Pederson knew Jeffery’s foot injury always would delay the start of his 2020 season, but the COVID-19 lockdown kept Wentz from getting to know the backups better.
“We missed an offseason. We missed training camp,” Pederson said; and, with it, the chance “to really hone in some of the timing, decision-making.”
Fine. Monday night will be Jeffrey’s third game back. If he’s not effective when the Seahawks visit, it will validate questions about his remaining ability, especially in the face of his $11.5 million paycheck.
It can’t be all Ertz and Jeffery, can it? After all, Wentz succeeded with diminished weapons at the end of 2019, going 4-0 with a 100.8 passer rating despite playing with a similar group of practice-squad graduates.

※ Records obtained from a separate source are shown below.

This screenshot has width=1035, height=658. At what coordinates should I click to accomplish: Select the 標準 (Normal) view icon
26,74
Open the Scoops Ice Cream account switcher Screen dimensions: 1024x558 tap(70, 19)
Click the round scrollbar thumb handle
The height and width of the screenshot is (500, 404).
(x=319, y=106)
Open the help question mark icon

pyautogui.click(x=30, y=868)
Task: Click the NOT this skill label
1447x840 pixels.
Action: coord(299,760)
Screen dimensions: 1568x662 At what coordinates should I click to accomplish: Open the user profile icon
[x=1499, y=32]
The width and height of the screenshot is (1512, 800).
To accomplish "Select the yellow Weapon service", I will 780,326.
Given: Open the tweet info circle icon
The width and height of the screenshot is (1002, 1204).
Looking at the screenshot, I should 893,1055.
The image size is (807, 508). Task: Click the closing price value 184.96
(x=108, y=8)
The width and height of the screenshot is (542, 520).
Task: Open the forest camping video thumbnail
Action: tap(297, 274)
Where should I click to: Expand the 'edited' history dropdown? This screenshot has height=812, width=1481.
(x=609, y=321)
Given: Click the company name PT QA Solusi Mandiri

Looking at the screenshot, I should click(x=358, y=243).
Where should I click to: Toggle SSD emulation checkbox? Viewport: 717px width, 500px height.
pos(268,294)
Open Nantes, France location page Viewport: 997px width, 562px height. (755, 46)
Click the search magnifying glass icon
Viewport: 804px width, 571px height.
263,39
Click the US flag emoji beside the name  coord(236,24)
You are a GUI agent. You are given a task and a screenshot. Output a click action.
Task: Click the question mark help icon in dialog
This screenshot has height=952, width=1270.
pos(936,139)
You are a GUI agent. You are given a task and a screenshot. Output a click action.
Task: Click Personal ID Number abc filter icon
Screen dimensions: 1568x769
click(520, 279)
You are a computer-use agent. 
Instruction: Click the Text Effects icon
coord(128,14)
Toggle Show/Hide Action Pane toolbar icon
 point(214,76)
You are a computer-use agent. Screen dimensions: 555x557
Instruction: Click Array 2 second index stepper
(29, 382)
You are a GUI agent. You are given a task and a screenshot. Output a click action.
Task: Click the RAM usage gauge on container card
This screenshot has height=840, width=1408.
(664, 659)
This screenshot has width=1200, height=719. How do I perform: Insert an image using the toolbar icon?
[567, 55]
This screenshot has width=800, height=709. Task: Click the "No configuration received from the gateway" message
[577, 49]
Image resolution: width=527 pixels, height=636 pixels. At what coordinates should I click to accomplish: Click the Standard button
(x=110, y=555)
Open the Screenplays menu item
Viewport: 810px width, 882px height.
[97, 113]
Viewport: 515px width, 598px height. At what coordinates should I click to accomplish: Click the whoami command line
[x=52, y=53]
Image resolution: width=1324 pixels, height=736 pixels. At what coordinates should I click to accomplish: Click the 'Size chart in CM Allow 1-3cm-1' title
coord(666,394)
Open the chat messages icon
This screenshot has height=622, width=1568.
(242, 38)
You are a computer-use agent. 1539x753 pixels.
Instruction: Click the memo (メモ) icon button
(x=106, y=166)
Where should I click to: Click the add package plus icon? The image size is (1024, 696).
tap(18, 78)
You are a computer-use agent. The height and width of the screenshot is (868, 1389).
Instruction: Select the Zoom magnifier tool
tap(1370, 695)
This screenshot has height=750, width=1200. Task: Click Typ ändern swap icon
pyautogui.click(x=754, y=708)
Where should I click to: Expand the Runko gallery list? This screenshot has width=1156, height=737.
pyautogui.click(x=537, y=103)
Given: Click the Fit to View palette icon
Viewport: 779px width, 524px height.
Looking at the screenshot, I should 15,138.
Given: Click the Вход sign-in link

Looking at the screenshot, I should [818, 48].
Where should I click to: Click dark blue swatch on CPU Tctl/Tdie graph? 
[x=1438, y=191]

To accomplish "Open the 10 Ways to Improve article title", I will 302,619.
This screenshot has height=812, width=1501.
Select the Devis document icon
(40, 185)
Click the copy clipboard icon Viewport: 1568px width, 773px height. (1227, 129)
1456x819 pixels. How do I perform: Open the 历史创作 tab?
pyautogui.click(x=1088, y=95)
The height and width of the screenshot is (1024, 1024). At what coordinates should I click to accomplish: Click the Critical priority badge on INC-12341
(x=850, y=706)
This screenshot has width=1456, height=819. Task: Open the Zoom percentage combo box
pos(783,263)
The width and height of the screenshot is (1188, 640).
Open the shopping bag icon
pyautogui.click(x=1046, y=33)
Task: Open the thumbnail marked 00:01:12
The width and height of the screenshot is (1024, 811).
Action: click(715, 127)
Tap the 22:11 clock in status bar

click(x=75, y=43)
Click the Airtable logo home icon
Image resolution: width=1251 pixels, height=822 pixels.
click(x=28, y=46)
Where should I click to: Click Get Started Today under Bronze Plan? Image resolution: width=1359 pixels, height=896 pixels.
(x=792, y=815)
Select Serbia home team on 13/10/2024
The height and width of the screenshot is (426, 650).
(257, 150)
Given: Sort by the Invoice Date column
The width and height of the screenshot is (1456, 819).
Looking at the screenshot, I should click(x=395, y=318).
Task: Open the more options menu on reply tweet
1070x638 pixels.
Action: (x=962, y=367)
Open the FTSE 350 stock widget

Jeffrey missed all but a handful of snaps and Ertz missed the season finale.
That was then. This is now.
Ertz caught 18 passes for 180 yards and three touchdowns in Games 13, 14, and 15.
More significantly, the line was stable. The Eagles started the same offensive line in the last three games of 2019 and they only changed the lineup once, due to Lane Johnson’s ankle injury in Game 13. Come Monday, the Eagles’ will have used the same lineup just once in 11 games this season.
Finally, the Eagles finished 2019 against Washington, Dallas, and the Giants, twice. All three teams were so bad that they fired their coaches. Even Nick Foles would have had 100.8 rating against those teams.
As for the argument that elite quarterbacks compensate for pedestrian supporting casts, we need to recognize that, regardless of his potential, Carson Wentz is not elite. Not close. We need to admit that he never was elite; not really. We also need to consider that he might never be elite, despite prodigious talent and lots of brains. So be it. Not all potential is realized.
So where does this leave Wentz and his 3-6-1 Eagles? Hopeful, as it turns out.
The Seattle defense ranks last in average total yards and passing yards allowed, and fifth from last in scoring. The Eagles then face the mediocre Packers defense; then the excellent Saints defense, though New Orleans won’t have injured Drew Brees running the offense; then the so-so Cardinals; then the Cowboys, who can’t stop the run; and finish with Washington, whose stingy defense beat the Birds in the season opener.
By then, Wentz should be cozy with his security blankets again.